Stored items
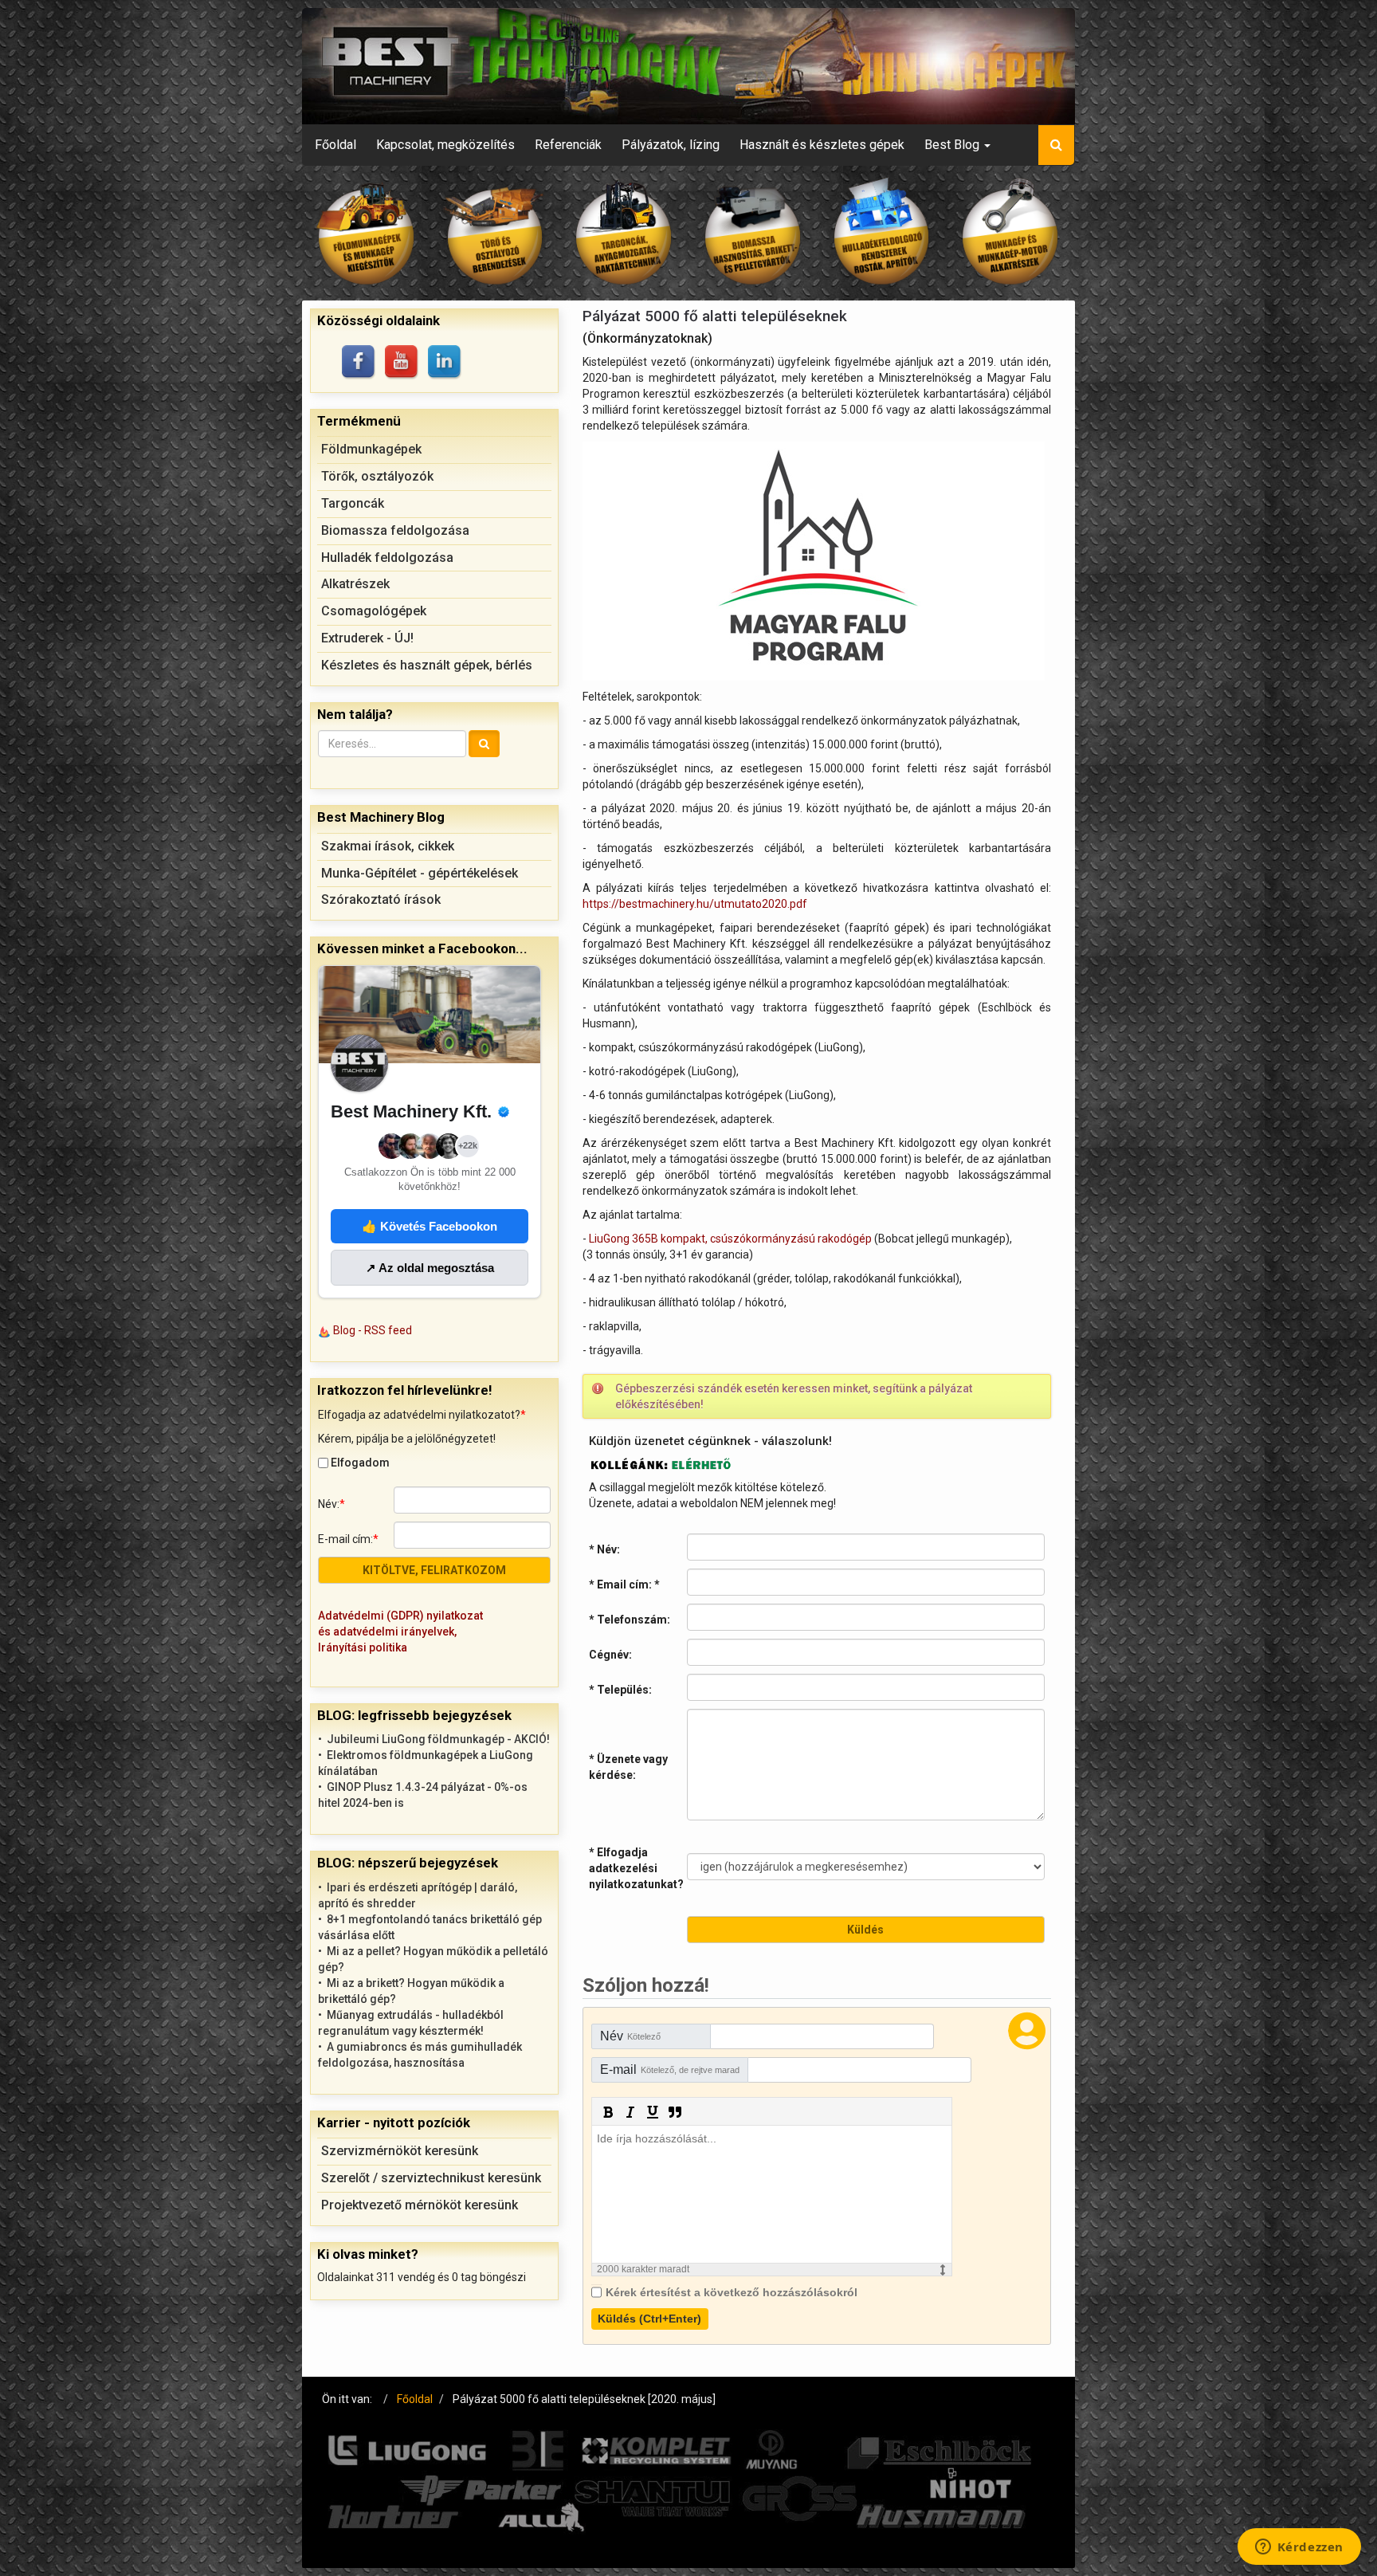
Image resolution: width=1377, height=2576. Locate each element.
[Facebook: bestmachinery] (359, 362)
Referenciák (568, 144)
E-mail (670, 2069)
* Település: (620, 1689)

* * *

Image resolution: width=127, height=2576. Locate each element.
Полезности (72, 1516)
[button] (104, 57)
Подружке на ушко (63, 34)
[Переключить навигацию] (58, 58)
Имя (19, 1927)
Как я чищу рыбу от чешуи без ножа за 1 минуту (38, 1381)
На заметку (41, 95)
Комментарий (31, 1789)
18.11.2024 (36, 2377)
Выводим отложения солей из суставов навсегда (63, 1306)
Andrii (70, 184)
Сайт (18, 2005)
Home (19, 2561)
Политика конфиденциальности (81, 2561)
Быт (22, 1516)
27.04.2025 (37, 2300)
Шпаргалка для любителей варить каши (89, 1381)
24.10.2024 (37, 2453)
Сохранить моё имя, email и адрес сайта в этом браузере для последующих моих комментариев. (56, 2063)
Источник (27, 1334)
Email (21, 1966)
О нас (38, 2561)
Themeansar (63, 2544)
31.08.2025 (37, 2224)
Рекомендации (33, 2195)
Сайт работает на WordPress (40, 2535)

WHAT TO PRODUCE: Looking at the data above, return every line from the one with "[Facebook: bestmachinery] (359, 362)" down to the one with "Település: (620, 1689)", exactly and inclusively.

EXERCISE ANSWER:
[Facebook: bestmachinery] (359, 362)
Referenciák (568, 144)
E-mail (670, 2069)
* Település: (620, 1689)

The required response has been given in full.